> Page:
‘From Sand to Hope’ – this technology is greening the desert

What if you could turn desert sands into a kind of sponge that would absorb water? It’s one of those brilliantly simple ideas that could deal with one of the bigger problems of climate change – the increasing desertification of big chunks of our world.

Desert Control is a Norwegian company that has figured out how to do this. “Our vision is to make the earth green again, by stopping and reversing desertification and soil degradation. With our unique product we want to turn degraded land and sand to fertile soil, and at the same time reduce the water usage for green ecosystems up to 50 percent.”

“Gravity brings the tiny clay particles down into the ground, and they stick to every grain of sand they encounter,” explains CEO Ole Kristian Sivertsen. “They then form a soil structure that retains water like a sponge. This, in time, turns degraded sand into fertile soil.” 

The technology is new, but the idea isn’t. This was what happened in Egypt’s Nile Delta for centuries – until the 1980s, when the land’s fertility began to decline. When scientists investigated, they discovered that over time, the Aswan Dam had interrupted the seasonal cycle of flooding that had enriched the soil with minerals, nutrients and clay particles. The clay was particularly important, it turned out, and that is what Desert Control is mimicking.

> Problems to work on:
A – Reproduce everything in the desert-greening article from "The technology is" down to "Control is mimicking.".
B – According to the desert-greening article, what interrupted the seasonal flooding cycle that had enriched the soil of the Nile Delta?

Rows on where the targets appear:
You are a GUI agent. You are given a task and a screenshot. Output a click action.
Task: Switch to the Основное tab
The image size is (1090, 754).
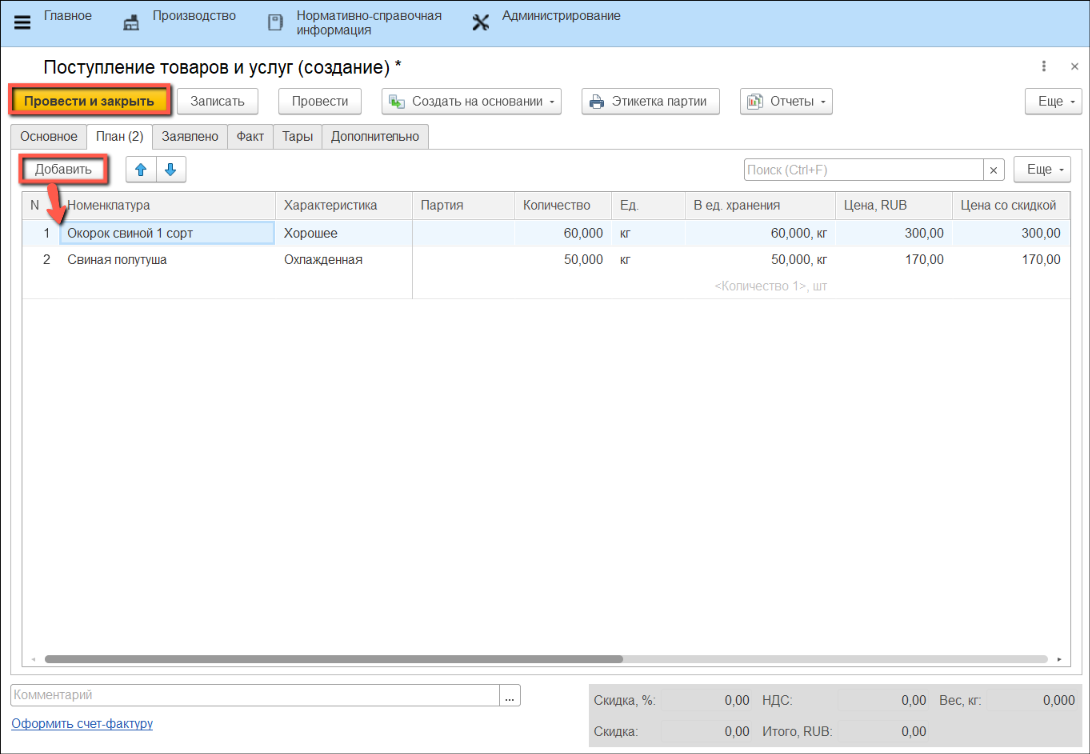47,136
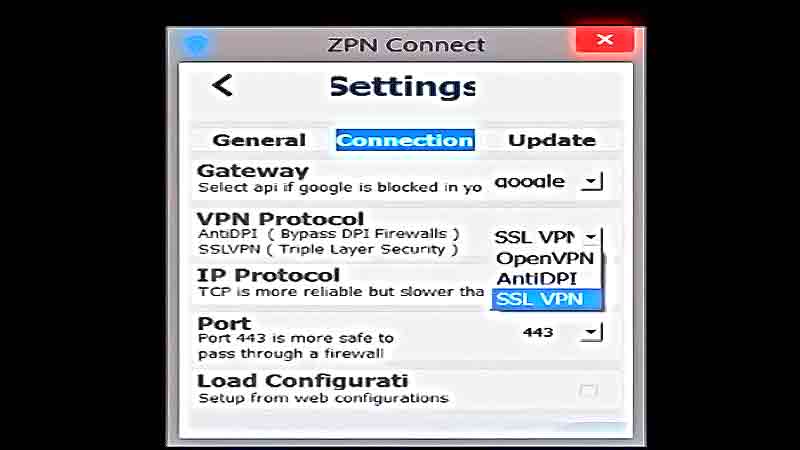Click the Settings heading
Viewport: 800px width, 450px height.
pos(403,86)
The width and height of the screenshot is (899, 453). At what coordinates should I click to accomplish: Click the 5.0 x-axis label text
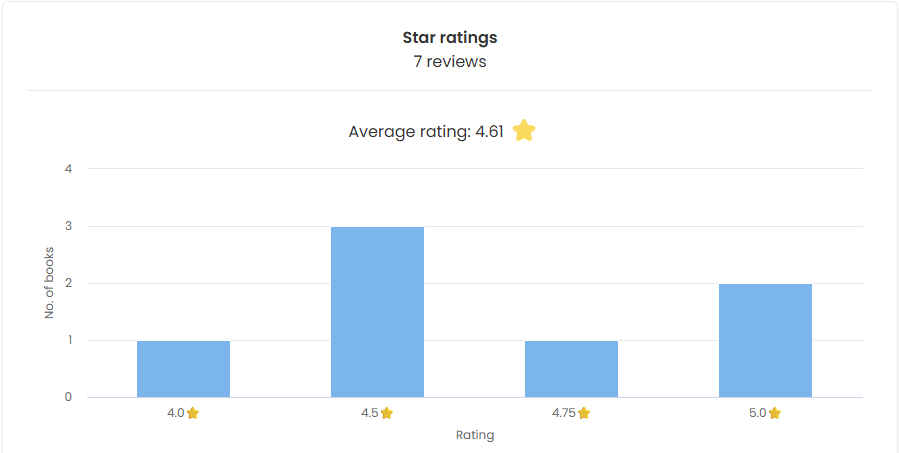point(757,413)
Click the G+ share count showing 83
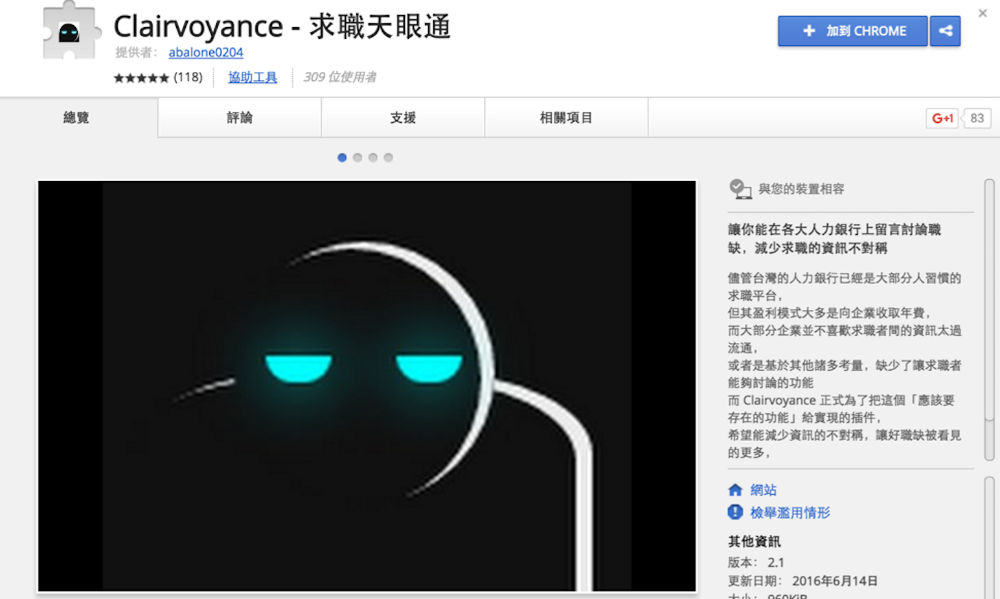The image size is (1000, 599). click(975, 118)
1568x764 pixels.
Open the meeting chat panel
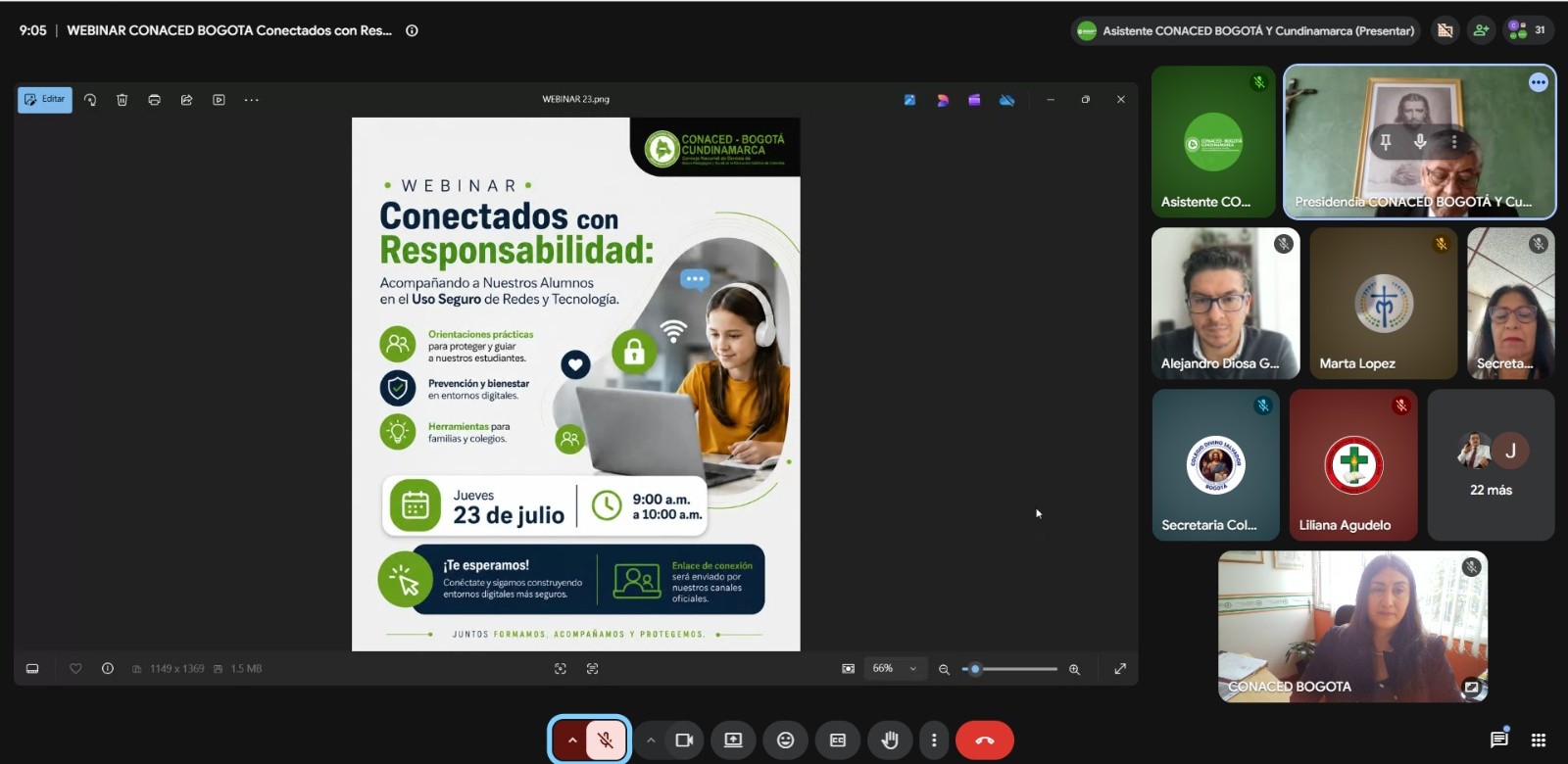point(1498,740)
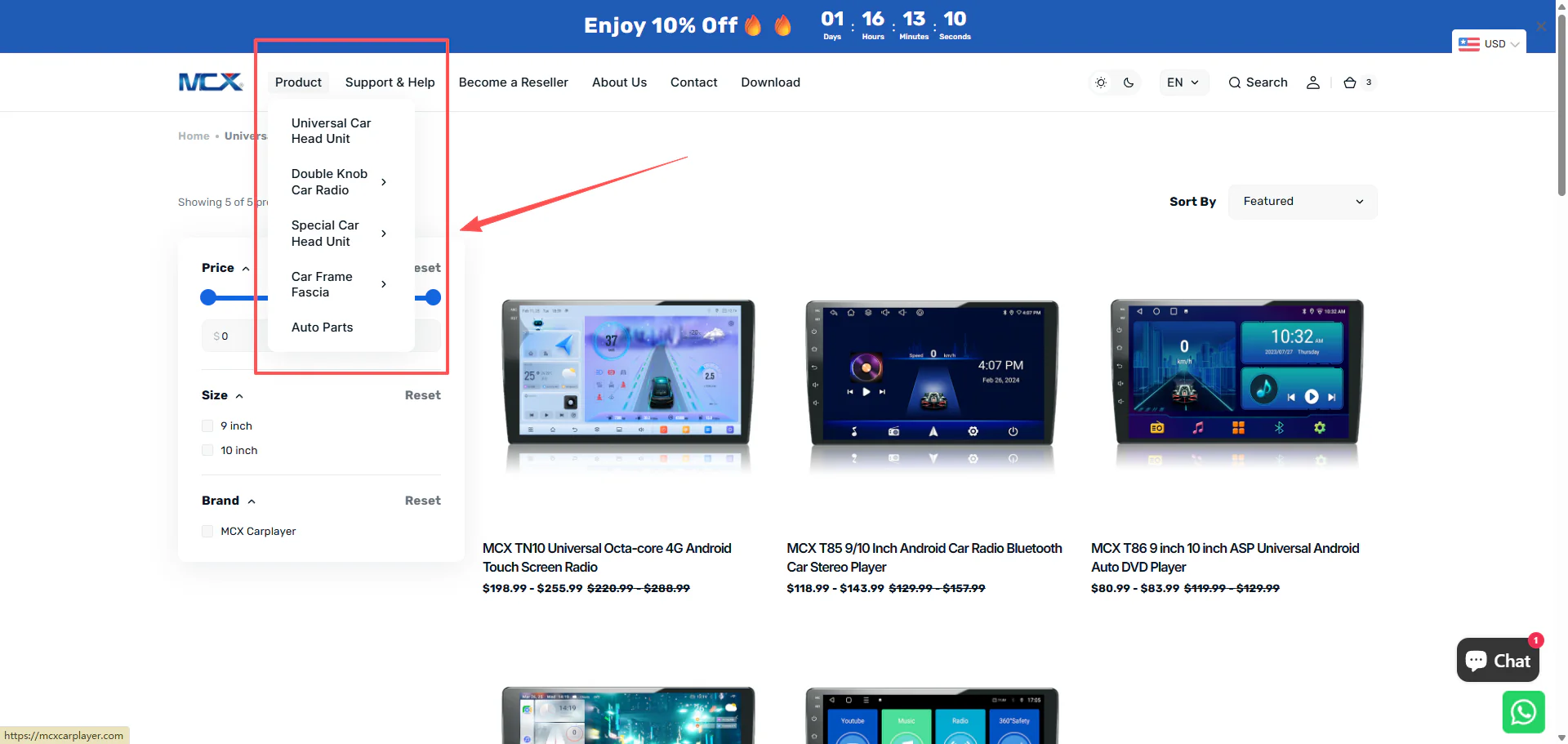Select Universal Car Head Unit menu item

tap(331, 131)
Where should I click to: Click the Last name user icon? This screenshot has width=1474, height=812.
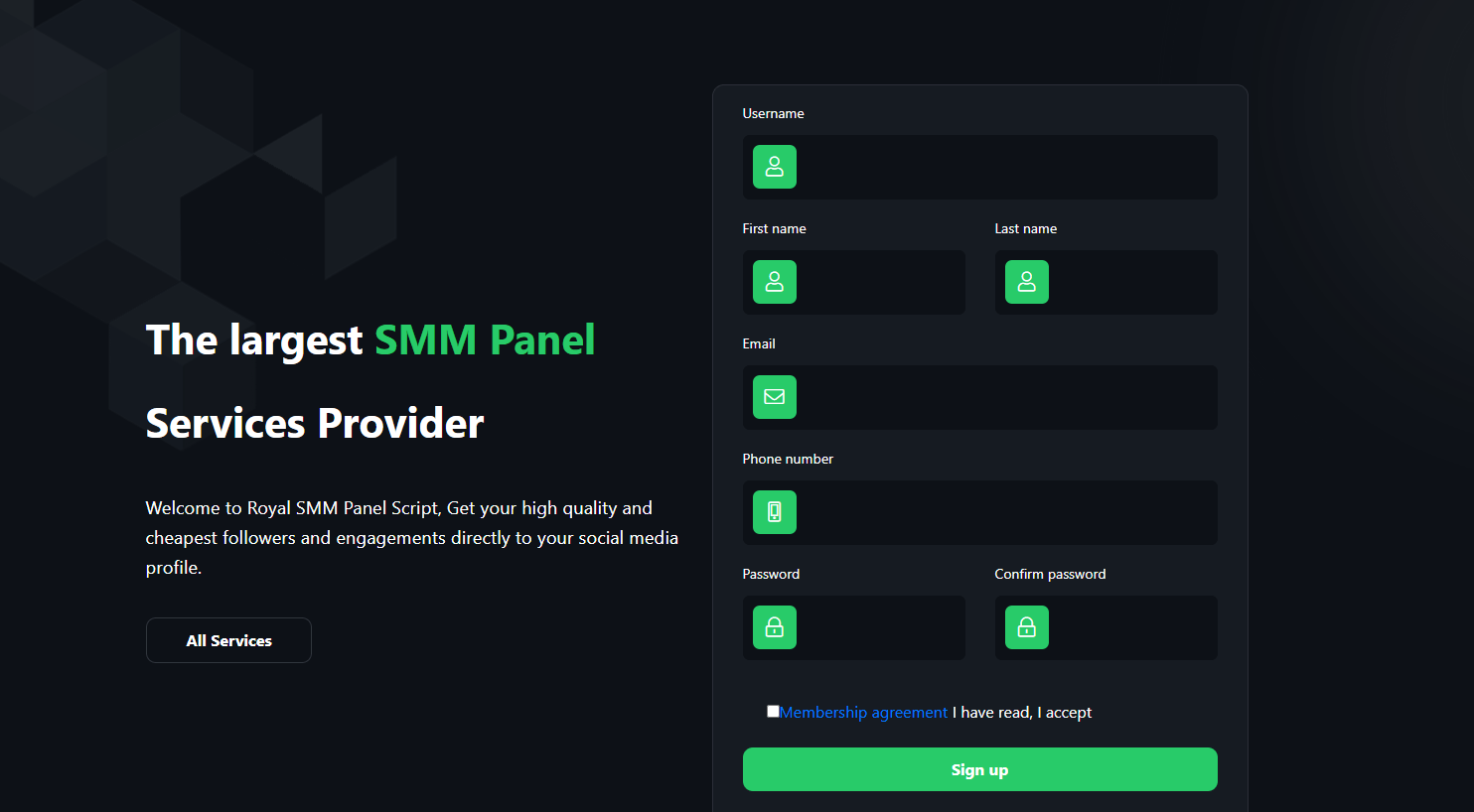coord(1027,282)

> Answers provided:
A –
The technology is new, but the idea isn’t. This was what happened in Egypt’s Nile Delta for centuries – until the 1980s, when the land’s fertility began to decline. When scientists investigated, they discovered that over time, the Aswan Dam had interrupted the seasonal cycle of flooding that had enriched the soil with minerals, nutrients and clay particles. The clay was particularly important, it turned out, and that is what Desert Control is mimicking.

B – The Aswan Dam.